Stephenson Avenue (Osborne Park)
- North end: Cedric Street (State Route 64)
- Mitchell Freeway (State Route 2); Scarborough Beach Road (State Route 75);
- South end: Pearson Street (State Route 64); Jon Sanders Drive;

Stephenson Avenue (Mount Claremont)
- North end: Underwood Avenue (State Route 65); Perry Lakes Drive;
- Montgomery Avenue;
- South end: Rochdale Road (State Route 65)

= Stephenson Avenue =

Road in Perth, Western Australia

Stephenson Avenue refers to two separate sections of road in the western suburbs of Perth, Western Australia.

The first section is a 2.05 km section of two-lane dual carriageway linking Cedric Street to Pearson Street and Jon Sanders Drive in Osborne Park via the Mitchell Freeway and Scarborough Beach Road. The second section is a 1.5 km two-lane single carriageway in Mount Claremont used to link central Perth to West Coast Highway via Hay Street, Underwood Avenue and Rochdale Road.

The two sections of road are to date the only evidence of the originally proposed Stephenson Highway, a controversial highway that was proposed to connect Swanbourne to Innaloo. The Mount Claremont section was completed in 1962, while a section in Osborne Park linking Pearson Street and Jon Sanders Drive to Scarborough Beach Road was completed in 1994, and was further extended to Cedric Street in 2025; however evidence of previous attempts to construct this section of the road can be seen on Landgate aerial photos from 1985.
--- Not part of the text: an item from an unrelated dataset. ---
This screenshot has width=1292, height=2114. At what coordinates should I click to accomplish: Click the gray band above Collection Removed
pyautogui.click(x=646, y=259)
The two roads are named after Gordon Stephenson, an influential person in the development and expansion of Perth through the Metropolitan Region Scheme during the 20th century.

==History==
An arterial road branching north from what was then West Coast Highway (now Rochdale Road), through Bold Park, past the edge of Herdsman Lake, and then continuing north to Hamersley, was included in the 1955 Stephenson-Hepburn Report. The 1962 preliminary edition of the Metropolitan Region Scheme, which was derived from the report, included a controlled-access highway on a similar alignment, with the addition of what is now the Mitchell Freeway terminating at it while it continued north. The 1963 first gazetted edition of the Metropolitan Region Scheme retained virtually the same route from West Coast Highway, but amended the northern part to terminate at what is now the Mitchell Freeway, while the Mitchell Freeway would extend north instead.

In 1962, the Mount Claremont section from Rochdale Road (then West Coast Highway) to Underwood Avenue was completed to provide access to Perry Lakes Stadium and other facilities constructed for the 1962 British Empire and Commonwealth Games.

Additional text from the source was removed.